## Directions
Beginning with the line that includes "Click the direct message envelope icon" and ending with the last line of the entries below, set down each line exactly; include no pictures.

Available data Block Start

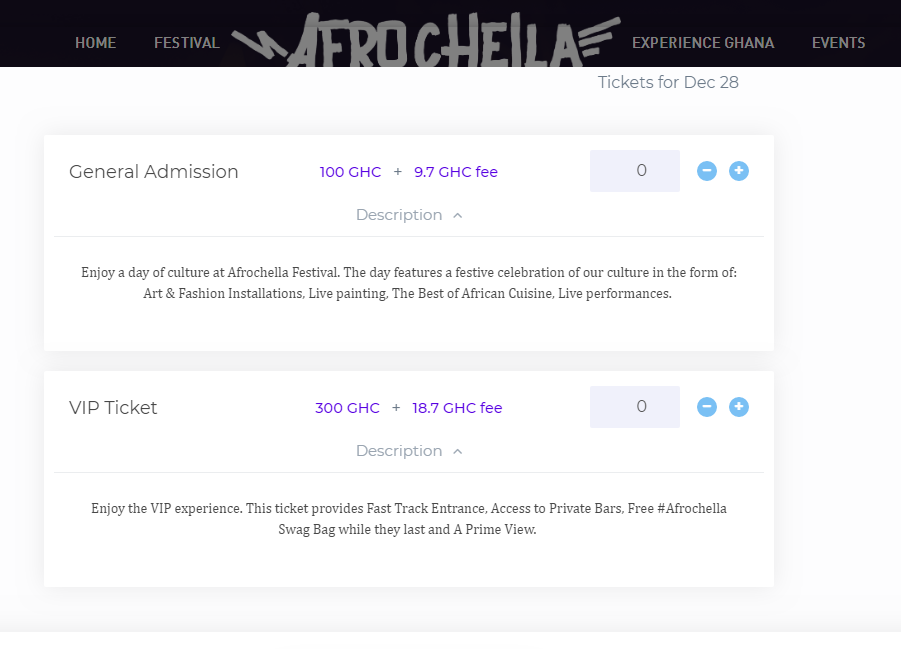Click the VIP Ticket description chevron arrow
The width and height of the screenshot is (901, 649).
[x=458, y=451]
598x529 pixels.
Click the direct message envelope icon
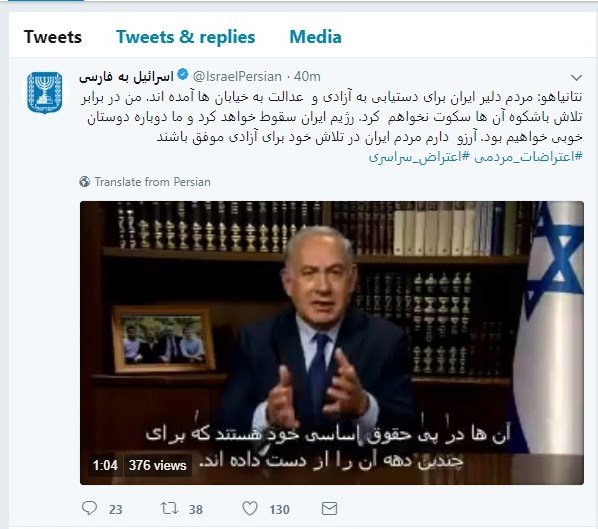(330, 509)
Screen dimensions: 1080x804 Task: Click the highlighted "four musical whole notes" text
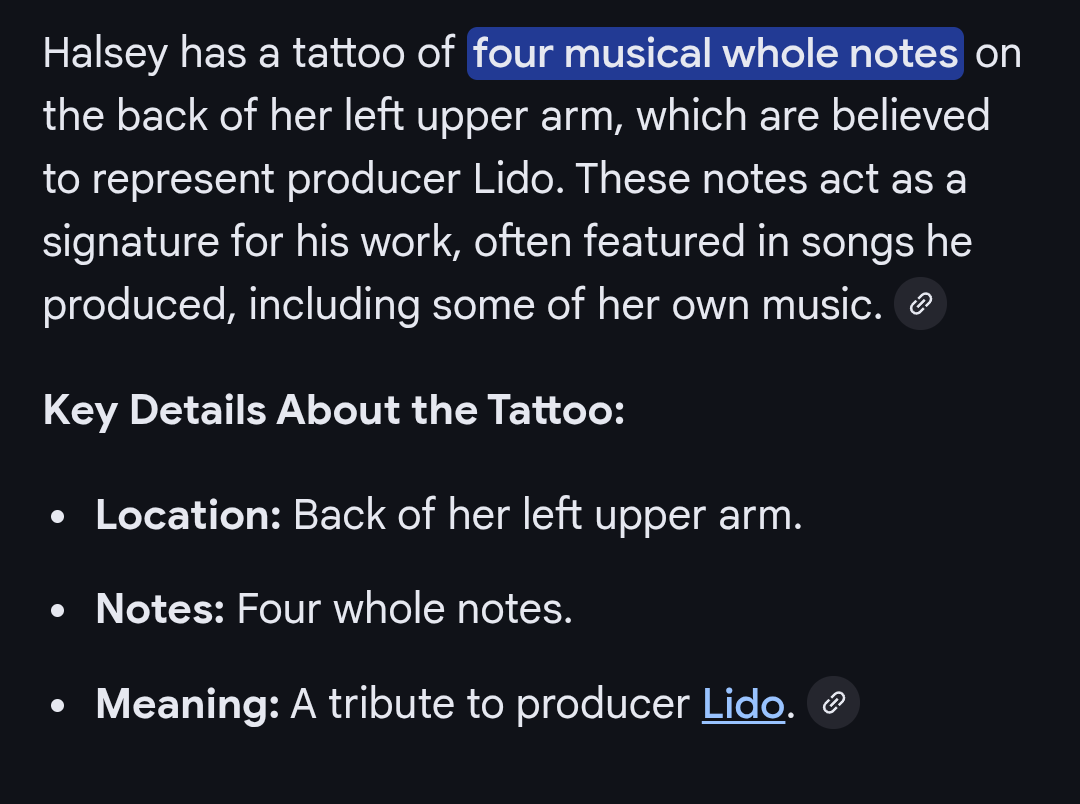715,53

Available data Block End

## Solution to the problem
Click the direct message envelope icon
(330, 509)
Screen dimensions: 1080x804 Task: Click the highlighted "four musical whole notes" text
715,53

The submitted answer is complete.